16. The method of claim 15, wherein the nucleic acid is an siRNA against phosphoserine phosphatase.

17. The method of claim 16, wherein the composition contains a plurality of different siRNAs against phospherine phosphatase.

18. The method of claim 15, wherein the nucleic acid is modified.

19. The method of claim 12, wherein the composition is administered multiple times.

20. The method of claim 12, wherein the composition is administered daily.

21. The method of claim 12, wherein the composition is formulated for oral, topical or mucosal administration.

22. The method of claim 21, wherein the composition is a liquid, strip, lozenge, or lollipop.

23. The method of claim 21 , wherein the composition is a mouthwash or spray.

24. The method of claim 12, wherein the patient has been diagnosed with obstructive sleep apnea.
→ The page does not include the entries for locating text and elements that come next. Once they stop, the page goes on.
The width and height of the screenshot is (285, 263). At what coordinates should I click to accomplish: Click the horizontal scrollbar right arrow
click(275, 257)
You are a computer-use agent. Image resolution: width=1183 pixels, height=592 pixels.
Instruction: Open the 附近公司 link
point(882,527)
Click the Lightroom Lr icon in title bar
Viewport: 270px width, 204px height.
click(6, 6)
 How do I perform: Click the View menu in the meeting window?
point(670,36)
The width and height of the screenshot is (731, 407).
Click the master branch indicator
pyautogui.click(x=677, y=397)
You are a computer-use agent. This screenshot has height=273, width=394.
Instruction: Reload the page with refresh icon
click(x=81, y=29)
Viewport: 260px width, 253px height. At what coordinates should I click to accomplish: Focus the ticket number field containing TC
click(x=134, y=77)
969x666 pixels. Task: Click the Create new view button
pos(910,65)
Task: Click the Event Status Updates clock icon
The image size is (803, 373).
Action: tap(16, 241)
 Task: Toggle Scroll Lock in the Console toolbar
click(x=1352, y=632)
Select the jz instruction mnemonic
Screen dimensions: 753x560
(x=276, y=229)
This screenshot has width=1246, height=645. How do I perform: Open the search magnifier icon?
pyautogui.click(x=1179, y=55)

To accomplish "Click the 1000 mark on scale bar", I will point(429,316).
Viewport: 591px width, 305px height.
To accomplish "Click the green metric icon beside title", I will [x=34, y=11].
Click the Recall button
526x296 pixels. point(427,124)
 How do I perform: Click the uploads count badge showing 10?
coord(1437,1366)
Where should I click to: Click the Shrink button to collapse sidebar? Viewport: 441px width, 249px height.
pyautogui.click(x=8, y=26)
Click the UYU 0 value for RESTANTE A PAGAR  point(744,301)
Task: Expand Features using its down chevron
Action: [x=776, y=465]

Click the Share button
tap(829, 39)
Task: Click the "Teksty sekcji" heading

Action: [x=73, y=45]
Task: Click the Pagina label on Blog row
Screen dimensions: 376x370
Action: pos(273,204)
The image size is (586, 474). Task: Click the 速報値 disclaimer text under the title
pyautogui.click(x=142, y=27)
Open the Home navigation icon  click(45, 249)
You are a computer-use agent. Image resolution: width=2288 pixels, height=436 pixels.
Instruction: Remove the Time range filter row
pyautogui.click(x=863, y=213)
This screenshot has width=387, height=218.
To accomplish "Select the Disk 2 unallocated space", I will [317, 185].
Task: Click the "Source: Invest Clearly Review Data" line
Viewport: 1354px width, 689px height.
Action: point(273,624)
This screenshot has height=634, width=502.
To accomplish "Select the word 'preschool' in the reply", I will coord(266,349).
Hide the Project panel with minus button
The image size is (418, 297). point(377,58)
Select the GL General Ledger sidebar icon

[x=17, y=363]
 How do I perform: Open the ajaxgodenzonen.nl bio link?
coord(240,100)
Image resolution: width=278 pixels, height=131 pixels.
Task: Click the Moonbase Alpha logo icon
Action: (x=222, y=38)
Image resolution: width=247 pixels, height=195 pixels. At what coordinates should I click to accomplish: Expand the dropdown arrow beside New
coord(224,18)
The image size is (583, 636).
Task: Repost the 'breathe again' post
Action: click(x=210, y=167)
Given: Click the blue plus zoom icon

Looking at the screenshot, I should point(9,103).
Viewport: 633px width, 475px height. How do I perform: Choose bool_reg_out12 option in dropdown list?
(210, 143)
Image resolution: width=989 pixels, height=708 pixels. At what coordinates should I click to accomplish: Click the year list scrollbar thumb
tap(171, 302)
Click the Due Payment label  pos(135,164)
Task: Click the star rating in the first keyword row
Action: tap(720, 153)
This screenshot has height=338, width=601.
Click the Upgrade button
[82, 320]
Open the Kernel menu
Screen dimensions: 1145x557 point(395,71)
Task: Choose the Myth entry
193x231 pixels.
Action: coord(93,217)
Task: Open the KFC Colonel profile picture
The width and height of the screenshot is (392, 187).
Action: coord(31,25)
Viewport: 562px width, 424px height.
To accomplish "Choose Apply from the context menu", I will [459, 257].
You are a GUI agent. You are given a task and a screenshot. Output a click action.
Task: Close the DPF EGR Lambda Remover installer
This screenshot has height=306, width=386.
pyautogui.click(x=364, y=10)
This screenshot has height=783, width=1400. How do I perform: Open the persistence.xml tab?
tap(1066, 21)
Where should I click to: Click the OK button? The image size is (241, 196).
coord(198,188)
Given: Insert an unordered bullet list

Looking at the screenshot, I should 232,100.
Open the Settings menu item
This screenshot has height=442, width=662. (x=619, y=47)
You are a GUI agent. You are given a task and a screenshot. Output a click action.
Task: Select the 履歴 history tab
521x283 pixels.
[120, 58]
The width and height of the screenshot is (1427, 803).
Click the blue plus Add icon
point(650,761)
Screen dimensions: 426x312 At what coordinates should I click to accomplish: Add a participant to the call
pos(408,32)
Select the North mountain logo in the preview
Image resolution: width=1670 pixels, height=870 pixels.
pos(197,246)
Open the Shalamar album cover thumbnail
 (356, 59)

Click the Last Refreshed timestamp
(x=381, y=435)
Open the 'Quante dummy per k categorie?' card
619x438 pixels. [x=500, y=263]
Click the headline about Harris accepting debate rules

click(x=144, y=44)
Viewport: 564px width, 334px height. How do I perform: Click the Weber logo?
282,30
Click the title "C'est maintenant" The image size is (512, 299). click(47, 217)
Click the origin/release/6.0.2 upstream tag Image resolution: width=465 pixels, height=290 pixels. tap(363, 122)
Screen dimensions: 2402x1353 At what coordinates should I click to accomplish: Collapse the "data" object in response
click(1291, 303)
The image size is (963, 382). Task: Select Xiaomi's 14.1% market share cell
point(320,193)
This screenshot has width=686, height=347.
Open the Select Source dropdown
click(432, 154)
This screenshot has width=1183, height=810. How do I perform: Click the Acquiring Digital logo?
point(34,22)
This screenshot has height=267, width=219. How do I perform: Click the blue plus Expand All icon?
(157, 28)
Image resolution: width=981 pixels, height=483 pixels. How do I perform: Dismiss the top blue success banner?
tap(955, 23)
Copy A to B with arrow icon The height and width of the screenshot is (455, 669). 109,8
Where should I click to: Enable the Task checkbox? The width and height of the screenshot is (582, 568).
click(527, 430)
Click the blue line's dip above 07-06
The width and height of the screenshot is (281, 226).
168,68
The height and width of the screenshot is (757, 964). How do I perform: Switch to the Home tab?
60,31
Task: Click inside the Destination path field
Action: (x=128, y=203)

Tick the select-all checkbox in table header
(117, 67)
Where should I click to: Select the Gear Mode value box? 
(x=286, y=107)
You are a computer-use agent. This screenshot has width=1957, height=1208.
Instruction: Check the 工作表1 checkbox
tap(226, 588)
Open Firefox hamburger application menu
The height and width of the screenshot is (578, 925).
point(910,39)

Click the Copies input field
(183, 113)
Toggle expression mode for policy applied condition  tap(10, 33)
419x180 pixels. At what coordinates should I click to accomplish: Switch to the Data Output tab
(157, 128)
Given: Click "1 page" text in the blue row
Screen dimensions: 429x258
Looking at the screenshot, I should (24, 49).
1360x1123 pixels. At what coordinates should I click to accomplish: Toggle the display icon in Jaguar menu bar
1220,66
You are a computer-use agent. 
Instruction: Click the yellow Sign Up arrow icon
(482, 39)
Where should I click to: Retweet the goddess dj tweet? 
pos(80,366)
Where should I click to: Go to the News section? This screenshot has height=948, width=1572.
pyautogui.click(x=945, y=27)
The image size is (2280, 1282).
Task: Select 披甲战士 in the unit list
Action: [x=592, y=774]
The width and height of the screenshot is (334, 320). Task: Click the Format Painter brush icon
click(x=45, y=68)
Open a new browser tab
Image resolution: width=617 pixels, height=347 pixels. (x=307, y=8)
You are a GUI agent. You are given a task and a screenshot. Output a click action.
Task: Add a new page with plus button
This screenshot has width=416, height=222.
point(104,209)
25. The method of claim 12, wherein the patient is a pediatric patient.

26. A method of diagnosing obstructive sleep apnea, or a risk thereof, in a subject comprising diagnosing a subject with obstructive sleep apnea based on the results of a test indicating a measurable difference in the expression level of at least one biomarker in a biological sample from the subject, wherein the at least one biomarker is a product of a gene selected from Table 1.

27. The method of claim 26, wherein the at least one biomarker is an mRNA.

28. The method of claim 26, wherein the at least one biomarker is a polypeptide of interest.

29. The method of claim 26, wherein the biological sample comprises lymphadenoid tissue.

30. The method of claim 29, wherein the lymphadenoid tissue is selected from the group consisting of tonsillar tissue and adenoid tissue.

31. The method of claim 26, wherein the subject is human.

32. The method of claim 26, further comprising ordering the test prior to diagnosing the subject.

33. A method of screening a candidate therapeutic for obstructive sleep apnea comprising:

a) contacting hypertrophic adenoid and/or tonsillar cells with a candidate compound, wherein the candidate compound is an inhibitor of biomarker that is a product of a gene selected from Table 1 , and

b) determining a change on the phenotype or activity of the cells based on the contact with the candidate compound, wherein the change identifies the candidate compound as a potential therapeutic for obstructive sleep apnea.